= Canberra Academy of Music and Related Arts =

Australian community organization

The Canberra Academy of Music and Related Arts was a community organization dedicated to performance and training in music and theatre for the community of Canberra, Australia.

Founded in 1997, CAMRA was wound up early 2015, with the partial retirement of its artistic directors, Colin Forbes and Patricia Whitbread.

== Patron ==

CAMRA was honoured to have distinguished counter-tenor Mr Tobias Cole as its Patron.

== Musical theatre and opera ==

WS Gilbert and A Sullivan's Iolanthe was CAMRA's first full theatrical production in November 2000, followed by Patience in 2001, The Mikado in August / September 2002 and The Sorcerer in November 2004 and April 2005. CAMRA'S production of John Gay's The Beggar's Opera in August / September 2003 won the 2003 Canberra Critics' Circle Award.

In August 2007, in its 10th anniversary year, CAMRA presented four sell-out performances of Mozart's opera the Marriage of Figaro and in November 2008, performed concert highlights from his Cosi fan tutte. In 2009 local group Classical Opera-tives was assisted in highlights from La Clemenza di Tito and the two groups jointly produced a show of arias and scenes from Mozart's Don Giovanni and The Magic Flute later that year.

English tenor Stephen Anthony Brown, formerly of the D'Oyly Carte Opera Company, visited Canberra in October 2009 to present masterclasses, workshops and concerts for CAMRA, Inc. including a Polish up your G & S ! workshop on 23–25 October and, on 27 October, Five Knights and a Gondola a recital by Stephen Anthony Brown and Colin Forbes of songs by Sir Arthur Sullivan and his contemporaries.

== Sacred music ==

CAMRA sang sacred music in performance and as music for special church services in association with St Philip's Anglican Church, O'Connor. Works sung included Bach's Johannes Passion, Haydn's Little Organ Mass and Nicolai Mass, Benjamin Britten's Ceremony of Carols, Giovanni Battista Pergolesi's Stabat Mater, Mozart's Mass in F and Schubert's Mass in G.

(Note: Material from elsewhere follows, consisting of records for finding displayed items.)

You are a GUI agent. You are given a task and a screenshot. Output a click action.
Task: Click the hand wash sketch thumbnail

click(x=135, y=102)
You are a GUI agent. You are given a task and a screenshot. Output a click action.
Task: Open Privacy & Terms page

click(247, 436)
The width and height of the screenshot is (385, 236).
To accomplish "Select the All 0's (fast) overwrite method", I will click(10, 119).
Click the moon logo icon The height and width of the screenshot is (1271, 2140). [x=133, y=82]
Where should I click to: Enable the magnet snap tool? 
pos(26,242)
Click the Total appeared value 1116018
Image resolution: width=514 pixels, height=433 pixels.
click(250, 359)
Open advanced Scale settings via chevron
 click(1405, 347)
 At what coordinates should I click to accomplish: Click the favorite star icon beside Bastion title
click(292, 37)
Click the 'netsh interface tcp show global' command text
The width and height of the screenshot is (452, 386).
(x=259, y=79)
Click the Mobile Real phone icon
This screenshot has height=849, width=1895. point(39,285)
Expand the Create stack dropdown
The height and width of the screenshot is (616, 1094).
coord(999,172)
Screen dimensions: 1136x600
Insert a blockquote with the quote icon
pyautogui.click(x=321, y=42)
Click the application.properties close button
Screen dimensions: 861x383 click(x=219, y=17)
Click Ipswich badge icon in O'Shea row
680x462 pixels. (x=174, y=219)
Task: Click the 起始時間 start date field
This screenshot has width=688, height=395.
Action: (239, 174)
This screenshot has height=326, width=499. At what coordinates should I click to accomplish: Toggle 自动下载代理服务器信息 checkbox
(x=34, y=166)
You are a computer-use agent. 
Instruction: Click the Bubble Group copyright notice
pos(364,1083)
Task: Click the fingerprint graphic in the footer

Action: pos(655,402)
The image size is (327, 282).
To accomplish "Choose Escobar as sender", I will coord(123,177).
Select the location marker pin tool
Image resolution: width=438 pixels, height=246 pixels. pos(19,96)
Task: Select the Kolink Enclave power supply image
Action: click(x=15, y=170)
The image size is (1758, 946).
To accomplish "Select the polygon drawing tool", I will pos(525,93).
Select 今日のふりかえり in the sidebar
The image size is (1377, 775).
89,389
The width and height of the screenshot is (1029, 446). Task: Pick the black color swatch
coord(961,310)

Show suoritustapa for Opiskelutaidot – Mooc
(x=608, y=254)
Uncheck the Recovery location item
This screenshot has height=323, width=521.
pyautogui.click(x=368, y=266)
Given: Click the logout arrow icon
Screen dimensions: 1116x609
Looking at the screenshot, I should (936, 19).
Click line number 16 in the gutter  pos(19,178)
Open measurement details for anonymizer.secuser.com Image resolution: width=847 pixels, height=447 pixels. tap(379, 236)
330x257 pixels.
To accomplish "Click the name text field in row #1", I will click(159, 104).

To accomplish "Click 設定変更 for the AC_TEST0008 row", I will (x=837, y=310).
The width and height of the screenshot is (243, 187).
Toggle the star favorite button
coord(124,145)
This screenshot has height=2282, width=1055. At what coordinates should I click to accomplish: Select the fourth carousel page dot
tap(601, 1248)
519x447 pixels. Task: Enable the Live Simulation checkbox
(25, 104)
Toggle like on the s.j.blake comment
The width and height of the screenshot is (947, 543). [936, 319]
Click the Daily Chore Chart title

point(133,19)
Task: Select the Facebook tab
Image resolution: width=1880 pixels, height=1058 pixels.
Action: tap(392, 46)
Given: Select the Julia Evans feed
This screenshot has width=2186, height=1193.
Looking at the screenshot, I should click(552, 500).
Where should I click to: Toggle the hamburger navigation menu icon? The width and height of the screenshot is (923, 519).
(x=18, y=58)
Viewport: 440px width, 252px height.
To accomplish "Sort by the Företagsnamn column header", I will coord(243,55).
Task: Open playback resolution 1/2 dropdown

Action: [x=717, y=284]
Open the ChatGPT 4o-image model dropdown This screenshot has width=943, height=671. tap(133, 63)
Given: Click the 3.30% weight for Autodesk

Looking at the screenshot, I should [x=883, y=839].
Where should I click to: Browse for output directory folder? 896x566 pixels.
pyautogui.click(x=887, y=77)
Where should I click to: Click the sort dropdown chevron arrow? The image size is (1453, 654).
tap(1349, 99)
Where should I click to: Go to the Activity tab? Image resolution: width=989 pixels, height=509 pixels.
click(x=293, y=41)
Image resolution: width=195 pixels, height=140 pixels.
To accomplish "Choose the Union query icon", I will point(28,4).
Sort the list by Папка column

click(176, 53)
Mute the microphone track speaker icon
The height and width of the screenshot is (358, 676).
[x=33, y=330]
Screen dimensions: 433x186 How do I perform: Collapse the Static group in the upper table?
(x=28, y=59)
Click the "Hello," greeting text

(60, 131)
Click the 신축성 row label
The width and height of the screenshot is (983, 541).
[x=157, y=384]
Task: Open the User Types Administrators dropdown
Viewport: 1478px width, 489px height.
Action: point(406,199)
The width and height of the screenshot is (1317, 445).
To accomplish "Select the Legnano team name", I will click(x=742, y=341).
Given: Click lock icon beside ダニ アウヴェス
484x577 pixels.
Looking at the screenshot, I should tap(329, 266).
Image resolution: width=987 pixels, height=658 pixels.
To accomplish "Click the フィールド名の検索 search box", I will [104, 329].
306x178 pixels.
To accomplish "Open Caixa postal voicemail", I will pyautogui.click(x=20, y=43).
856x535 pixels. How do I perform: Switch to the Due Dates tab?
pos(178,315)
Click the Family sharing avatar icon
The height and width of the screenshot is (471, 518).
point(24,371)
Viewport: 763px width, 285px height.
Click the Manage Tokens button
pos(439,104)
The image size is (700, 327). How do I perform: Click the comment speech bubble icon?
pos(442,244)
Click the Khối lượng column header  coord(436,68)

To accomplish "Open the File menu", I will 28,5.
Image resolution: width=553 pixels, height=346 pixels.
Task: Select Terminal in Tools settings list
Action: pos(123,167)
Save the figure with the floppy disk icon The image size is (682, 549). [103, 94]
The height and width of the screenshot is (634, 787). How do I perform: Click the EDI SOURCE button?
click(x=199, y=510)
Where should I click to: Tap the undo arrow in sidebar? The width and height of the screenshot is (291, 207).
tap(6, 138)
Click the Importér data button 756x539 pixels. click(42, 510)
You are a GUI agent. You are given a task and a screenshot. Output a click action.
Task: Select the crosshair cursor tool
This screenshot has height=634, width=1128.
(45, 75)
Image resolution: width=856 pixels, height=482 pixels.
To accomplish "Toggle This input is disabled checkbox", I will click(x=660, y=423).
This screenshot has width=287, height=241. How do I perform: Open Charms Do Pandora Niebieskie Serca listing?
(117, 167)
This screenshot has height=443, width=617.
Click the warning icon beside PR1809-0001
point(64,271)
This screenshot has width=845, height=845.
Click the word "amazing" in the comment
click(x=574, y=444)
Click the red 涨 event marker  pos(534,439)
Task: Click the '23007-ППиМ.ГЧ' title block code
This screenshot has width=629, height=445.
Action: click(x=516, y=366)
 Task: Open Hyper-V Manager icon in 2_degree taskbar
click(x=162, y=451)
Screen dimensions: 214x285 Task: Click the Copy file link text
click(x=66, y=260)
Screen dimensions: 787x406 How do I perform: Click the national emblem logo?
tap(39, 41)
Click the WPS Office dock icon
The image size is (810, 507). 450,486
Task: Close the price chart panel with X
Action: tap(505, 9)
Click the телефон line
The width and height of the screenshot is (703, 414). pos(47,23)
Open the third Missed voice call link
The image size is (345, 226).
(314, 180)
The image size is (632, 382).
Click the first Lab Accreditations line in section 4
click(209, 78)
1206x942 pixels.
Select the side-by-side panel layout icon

Hildegard of Bingen's Ordo Virtutum was presented in September 2005 and June 2008 in an original English translation, and Handel's Messiah in December 2005, 2006 and 2007. Bach's St John Passion was again performed in 2010, in conjunction with chamber choir Igitur Nos.

== Recitals ==

Recitals were presented in most years of CAMRA's life, especially of singers accompanied by piano or works for solo piano. CAMRA was launched with a complete cycle of Mozart's piano sonatas performed on fortepiano by Colin Forbes, in five concerts from July 1998 to July 2000. In March 2013 CAMRA presented Music of Leoš Janáček, featuring The Diary of One Who Disappeared, (JW V/12, 1917–19), with Kent McIntosh, tenor, accompanied by Colin Forbes, piano. In 2012, Colin Forbes commence a cycle of the Beethoven piano sonatas, which is continuing with one or two concerts each year.

== Directors ==
CAMRA was established by Colin Forbes and Patricia Whitbread who were the musical and artistic directors. On graduating from the Sydney Conservatorium of Music, Colin Forbes became Lecturer in Piano at the Conservatorium as well as pianist and percussionist with the Sydney Symphony Orchestra. He later joined Opera Australia as a repetiteur and has also worked with other leading concert organizations including the Australian Chamber Orchestra, Synergy and the Australia Ensemble. A study tour of Germany took Colin to the Folkwang Hochschule in Essen to study piano with Paul Badura-Skoda. Colin subsequently taught and performed in Germany. On returning to Australia he became Head of Keyboard at Ascham School in Sydney, later moving to Canberra in 1992 to take up the position of repetiteur at the Canberra School of Music. Colin gave sonata recitals with violinist Erich Binder (Concert Master of the Vienna Philharmonic Orchestra) on both of his visits to Australia. In 1997 Colin helped to establish CAMRA, of which he was Artistic Director and principal piano teacher.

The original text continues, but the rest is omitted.